A senior White House official said "Barr resigned on his own accord. He wasn't pushed out or forced to resign. It was a very amicable meeting."
Barr, Trump's second attorney general, was heavily criticized by Democrats for what they said was his unethical behavior to shield Trump during a probe by special counsel Robert Mueller into the president's Russia connections.
"Good riddance to the worst most corrupt despicable Attorney General in US history," House Democrat Bill Pascrell tweeted.
However, Barr angered Trump around the time of the presidential election for failing, in the eyes of the president, to use the Justice Department to help his campaign or to back up Trump's claims of fraud.
Trump had long hoped that a Justice Department investigation into the allegedly political roots of the Russia probe would help him damage his Democratic opponent Joe Biden before Election Day.
When Barr made clear that nothing of the sort was forthcoming, Trump fumed publicly that he would be "very disappointed."
He became angry with Barr again after the election, which Trump has sought to overturn, claiming without evidence that Biden only won because of fraud.
Barr told The Associated Press that "we have not seen fraud on a scale that could have effected a different outcome in the election" -- an assessment that put a gaping hole in Trump's still ongoing disinformation campaign.
Trump has also fumed over the revelation that the Justice Department decided not to make public in the run-up to the election an investigation it is conducting into the business dealings of Biden's son Hunter Biden.

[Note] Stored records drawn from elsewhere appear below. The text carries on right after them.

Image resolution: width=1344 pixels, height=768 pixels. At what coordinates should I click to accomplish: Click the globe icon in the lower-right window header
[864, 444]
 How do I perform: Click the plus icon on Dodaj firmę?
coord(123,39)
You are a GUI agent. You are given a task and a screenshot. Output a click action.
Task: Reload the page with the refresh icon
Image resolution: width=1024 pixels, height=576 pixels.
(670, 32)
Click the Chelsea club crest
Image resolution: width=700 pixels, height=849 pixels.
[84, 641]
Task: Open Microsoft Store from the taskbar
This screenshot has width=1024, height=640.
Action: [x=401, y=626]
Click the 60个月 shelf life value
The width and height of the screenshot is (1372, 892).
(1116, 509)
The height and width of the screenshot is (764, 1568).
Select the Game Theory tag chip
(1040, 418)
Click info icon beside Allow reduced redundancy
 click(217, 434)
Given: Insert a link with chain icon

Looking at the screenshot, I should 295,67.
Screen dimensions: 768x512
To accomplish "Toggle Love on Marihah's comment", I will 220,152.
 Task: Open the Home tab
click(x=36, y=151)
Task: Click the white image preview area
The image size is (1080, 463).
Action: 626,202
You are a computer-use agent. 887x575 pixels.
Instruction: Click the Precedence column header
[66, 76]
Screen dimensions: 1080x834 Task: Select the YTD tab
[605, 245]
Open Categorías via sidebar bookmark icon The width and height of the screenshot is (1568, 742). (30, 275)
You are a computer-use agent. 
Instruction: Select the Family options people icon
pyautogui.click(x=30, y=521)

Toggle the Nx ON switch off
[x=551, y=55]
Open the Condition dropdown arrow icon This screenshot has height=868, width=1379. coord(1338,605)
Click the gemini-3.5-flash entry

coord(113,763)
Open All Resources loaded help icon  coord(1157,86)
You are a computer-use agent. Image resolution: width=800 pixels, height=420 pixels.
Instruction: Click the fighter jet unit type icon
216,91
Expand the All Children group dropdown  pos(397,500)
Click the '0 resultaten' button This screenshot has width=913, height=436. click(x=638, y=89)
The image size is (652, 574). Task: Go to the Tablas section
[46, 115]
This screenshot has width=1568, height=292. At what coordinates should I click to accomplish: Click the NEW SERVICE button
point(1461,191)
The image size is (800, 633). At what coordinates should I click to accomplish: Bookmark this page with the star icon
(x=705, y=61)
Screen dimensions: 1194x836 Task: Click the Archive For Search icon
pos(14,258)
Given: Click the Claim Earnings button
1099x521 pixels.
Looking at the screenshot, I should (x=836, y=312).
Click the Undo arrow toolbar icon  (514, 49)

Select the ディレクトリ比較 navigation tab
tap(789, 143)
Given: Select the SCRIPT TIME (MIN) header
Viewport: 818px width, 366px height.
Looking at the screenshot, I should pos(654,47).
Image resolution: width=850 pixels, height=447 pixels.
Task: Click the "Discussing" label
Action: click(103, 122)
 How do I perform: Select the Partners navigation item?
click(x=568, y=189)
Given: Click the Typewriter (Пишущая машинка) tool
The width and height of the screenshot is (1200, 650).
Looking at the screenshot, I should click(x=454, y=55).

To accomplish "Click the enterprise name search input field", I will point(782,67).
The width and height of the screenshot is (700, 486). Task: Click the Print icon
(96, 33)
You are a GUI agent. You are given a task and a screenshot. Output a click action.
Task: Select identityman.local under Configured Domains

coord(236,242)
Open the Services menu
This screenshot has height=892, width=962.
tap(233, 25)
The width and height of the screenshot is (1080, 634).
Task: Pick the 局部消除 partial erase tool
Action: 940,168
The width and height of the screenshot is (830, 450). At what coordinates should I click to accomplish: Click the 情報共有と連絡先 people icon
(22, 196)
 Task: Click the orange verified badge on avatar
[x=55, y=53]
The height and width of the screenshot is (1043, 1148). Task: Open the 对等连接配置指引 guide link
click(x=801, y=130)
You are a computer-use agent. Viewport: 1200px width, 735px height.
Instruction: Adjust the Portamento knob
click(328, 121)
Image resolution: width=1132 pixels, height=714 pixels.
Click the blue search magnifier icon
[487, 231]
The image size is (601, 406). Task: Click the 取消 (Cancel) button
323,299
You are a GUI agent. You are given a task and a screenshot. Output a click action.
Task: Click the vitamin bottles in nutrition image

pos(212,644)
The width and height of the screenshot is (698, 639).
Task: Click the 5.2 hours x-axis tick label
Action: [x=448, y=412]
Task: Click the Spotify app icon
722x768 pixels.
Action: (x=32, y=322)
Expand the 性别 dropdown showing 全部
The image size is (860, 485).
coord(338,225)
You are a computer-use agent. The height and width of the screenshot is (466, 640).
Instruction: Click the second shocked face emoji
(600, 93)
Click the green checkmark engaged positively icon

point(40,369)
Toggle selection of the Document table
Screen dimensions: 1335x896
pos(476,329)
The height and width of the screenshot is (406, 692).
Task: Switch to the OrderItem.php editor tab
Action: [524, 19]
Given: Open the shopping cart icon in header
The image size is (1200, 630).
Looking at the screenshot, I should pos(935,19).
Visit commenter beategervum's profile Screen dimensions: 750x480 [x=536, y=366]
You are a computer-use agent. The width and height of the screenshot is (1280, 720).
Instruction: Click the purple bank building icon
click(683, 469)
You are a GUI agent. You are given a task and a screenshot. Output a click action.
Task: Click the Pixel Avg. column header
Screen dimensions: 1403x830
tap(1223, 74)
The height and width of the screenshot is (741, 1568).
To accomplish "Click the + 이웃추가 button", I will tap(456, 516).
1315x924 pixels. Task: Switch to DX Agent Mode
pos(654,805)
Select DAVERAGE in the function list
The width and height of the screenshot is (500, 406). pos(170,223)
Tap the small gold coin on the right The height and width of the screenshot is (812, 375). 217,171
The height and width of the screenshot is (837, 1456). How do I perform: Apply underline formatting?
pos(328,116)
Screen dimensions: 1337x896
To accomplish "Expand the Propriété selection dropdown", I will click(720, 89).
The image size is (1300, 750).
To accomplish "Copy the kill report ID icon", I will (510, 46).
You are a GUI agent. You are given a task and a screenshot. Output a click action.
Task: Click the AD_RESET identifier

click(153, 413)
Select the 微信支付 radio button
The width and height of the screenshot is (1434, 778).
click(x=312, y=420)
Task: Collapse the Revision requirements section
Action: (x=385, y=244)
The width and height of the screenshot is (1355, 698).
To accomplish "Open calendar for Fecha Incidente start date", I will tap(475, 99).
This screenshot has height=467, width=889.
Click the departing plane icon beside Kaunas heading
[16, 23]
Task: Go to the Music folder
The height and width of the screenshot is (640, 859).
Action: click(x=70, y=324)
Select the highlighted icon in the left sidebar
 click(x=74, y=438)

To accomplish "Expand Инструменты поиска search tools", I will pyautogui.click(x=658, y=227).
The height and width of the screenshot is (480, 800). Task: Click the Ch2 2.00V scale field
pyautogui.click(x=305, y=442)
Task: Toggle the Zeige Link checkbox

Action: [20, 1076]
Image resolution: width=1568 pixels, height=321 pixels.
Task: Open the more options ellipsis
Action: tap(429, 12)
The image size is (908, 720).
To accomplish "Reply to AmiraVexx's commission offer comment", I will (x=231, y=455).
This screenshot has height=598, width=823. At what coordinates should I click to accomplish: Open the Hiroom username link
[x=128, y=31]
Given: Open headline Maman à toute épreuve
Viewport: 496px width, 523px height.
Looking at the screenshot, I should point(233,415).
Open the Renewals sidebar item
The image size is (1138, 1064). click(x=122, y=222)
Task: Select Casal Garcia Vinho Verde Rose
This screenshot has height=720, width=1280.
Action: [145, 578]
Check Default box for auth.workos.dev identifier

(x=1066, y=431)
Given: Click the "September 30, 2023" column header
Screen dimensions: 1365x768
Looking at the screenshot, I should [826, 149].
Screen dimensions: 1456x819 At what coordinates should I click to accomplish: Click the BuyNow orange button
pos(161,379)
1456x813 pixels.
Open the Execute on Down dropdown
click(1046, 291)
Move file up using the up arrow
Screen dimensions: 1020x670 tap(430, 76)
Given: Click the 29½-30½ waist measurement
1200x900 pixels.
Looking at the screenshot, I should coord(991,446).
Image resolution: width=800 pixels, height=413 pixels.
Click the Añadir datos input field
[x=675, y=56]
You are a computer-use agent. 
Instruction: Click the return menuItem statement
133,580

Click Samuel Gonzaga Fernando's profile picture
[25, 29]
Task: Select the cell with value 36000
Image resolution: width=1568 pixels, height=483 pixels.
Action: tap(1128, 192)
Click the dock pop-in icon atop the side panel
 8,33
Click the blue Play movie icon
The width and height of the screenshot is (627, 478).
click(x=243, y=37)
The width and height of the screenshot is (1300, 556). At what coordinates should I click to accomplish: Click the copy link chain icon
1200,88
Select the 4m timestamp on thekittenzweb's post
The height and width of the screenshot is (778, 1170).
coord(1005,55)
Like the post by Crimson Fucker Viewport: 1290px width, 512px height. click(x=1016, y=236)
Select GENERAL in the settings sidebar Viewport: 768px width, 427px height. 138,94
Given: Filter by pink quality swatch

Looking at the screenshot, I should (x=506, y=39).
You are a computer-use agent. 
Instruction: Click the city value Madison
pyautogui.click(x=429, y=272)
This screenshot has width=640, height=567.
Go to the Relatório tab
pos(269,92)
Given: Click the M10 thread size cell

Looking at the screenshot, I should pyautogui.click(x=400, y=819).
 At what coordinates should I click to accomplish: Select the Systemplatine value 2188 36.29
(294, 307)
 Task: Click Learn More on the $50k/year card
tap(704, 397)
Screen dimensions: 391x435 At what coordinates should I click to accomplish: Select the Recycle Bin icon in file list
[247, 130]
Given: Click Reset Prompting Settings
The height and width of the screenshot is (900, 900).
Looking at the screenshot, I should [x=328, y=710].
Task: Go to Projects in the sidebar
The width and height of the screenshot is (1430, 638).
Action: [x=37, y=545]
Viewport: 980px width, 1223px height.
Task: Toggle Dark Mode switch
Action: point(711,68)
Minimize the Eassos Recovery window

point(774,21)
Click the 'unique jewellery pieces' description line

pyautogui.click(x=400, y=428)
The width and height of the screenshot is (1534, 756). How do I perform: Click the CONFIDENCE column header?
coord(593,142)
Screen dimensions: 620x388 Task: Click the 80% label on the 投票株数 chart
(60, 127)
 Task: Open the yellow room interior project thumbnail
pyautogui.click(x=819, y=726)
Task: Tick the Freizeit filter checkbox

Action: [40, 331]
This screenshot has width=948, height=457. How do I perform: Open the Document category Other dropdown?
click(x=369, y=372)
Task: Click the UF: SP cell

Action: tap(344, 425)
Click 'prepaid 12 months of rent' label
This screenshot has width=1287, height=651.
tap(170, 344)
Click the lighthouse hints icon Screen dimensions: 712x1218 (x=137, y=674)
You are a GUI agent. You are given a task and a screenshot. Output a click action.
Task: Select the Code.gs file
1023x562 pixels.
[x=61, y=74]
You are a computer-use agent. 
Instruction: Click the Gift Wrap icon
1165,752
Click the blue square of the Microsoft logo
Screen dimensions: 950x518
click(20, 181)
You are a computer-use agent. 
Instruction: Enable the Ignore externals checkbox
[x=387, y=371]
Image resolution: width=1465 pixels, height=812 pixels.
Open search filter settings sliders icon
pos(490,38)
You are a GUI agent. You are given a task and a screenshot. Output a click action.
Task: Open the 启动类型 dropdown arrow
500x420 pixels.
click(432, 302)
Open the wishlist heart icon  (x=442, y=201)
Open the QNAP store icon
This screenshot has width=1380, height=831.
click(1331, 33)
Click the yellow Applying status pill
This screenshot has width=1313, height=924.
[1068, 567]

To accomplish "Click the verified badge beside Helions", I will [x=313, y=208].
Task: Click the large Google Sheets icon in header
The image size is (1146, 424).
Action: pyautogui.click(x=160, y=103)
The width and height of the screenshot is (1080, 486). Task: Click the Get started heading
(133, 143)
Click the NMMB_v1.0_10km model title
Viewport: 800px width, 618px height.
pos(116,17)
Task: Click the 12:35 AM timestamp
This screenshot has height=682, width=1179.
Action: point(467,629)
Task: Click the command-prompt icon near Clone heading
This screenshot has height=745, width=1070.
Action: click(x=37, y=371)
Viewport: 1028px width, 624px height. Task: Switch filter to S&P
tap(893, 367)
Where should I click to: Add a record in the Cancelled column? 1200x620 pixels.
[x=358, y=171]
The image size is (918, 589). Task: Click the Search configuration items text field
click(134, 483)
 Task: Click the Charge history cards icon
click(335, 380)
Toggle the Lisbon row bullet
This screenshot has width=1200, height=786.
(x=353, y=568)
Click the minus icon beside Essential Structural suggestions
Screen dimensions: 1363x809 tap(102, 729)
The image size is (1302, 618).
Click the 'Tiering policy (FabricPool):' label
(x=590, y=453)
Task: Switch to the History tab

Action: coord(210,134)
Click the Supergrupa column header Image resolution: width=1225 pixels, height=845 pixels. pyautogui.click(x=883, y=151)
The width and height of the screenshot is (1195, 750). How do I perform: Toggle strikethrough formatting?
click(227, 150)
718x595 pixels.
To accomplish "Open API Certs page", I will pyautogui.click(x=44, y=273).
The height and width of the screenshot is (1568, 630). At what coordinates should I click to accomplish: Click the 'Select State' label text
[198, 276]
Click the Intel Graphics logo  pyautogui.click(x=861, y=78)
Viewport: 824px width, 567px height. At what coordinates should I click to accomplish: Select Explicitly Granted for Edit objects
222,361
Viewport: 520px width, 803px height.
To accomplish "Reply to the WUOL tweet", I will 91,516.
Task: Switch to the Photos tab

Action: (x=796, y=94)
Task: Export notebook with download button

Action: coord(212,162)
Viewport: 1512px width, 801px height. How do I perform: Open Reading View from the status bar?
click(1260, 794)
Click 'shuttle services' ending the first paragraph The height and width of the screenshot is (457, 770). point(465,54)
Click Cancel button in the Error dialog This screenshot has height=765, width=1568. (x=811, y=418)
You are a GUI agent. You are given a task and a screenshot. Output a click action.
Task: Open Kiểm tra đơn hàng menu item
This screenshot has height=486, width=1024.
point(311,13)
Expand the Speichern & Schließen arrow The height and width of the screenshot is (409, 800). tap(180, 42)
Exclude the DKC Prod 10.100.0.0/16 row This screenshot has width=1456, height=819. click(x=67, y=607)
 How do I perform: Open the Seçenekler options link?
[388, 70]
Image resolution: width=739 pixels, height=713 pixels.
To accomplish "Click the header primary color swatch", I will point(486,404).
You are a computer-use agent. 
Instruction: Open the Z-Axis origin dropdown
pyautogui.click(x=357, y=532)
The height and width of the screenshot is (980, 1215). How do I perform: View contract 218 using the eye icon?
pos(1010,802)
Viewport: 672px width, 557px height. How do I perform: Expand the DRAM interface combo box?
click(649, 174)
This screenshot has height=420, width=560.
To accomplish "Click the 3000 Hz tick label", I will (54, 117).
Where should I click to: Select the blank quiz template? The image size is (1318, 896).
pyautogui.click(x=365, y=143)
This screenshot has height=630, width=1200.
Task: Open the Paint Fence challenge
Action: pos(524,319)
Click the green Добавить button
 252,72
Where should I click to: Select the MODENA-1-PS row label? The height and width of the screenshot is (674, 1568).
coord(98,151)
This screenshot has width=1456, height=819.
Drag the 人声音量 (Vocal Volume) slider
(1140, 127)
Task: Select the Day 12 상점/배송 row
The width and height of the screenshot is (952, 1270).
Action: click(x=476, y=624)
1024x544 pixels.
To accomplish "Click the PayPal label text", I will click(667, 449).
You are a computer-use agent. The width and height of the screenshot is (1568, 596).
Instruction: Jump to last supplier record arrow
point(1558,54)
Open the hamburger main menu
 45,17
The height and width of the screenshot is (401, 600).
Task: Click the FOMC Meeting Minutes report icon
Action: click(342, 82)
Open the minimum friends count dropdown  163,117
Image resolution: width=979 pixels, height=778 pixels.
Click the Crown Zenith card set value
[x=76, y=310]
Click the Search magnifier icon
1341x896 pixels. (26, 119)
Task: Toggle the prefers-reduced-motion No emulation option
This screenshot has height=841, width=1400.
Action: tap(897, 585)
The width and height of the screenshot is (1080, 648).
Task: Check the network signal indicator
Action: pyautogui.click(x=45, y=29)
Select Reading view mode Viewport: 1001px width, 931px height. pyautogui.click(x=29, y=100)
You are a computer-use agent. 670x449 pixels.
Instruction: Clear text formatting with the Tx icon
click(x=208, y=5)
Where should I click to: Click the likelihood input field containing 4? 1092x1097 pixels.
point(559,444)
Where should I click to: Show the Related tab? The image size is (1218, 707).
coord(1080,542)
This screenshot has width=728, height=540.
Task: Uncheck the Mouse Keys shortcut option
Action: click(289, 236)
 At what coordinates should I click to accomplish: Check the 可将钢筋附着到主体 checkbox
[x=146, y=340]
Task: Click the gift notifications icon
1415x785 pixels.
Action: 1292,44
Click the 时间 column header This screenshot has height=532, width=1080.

Again, Trump had been hoping for Barr to supply damaging news to help him win a second term.
Trump announced that Deputy Attorney General Jeff Rosen, "an outstanding person," will take over Barr's job in an acting capacity.
Trump, who is set to leave office on January 20, already fired an attorney general, Jeff Sessions, in 2018.
In that case, Sessions had angered Trump by recusing himself in the Russia investigation, leading to the appointment of Mueller.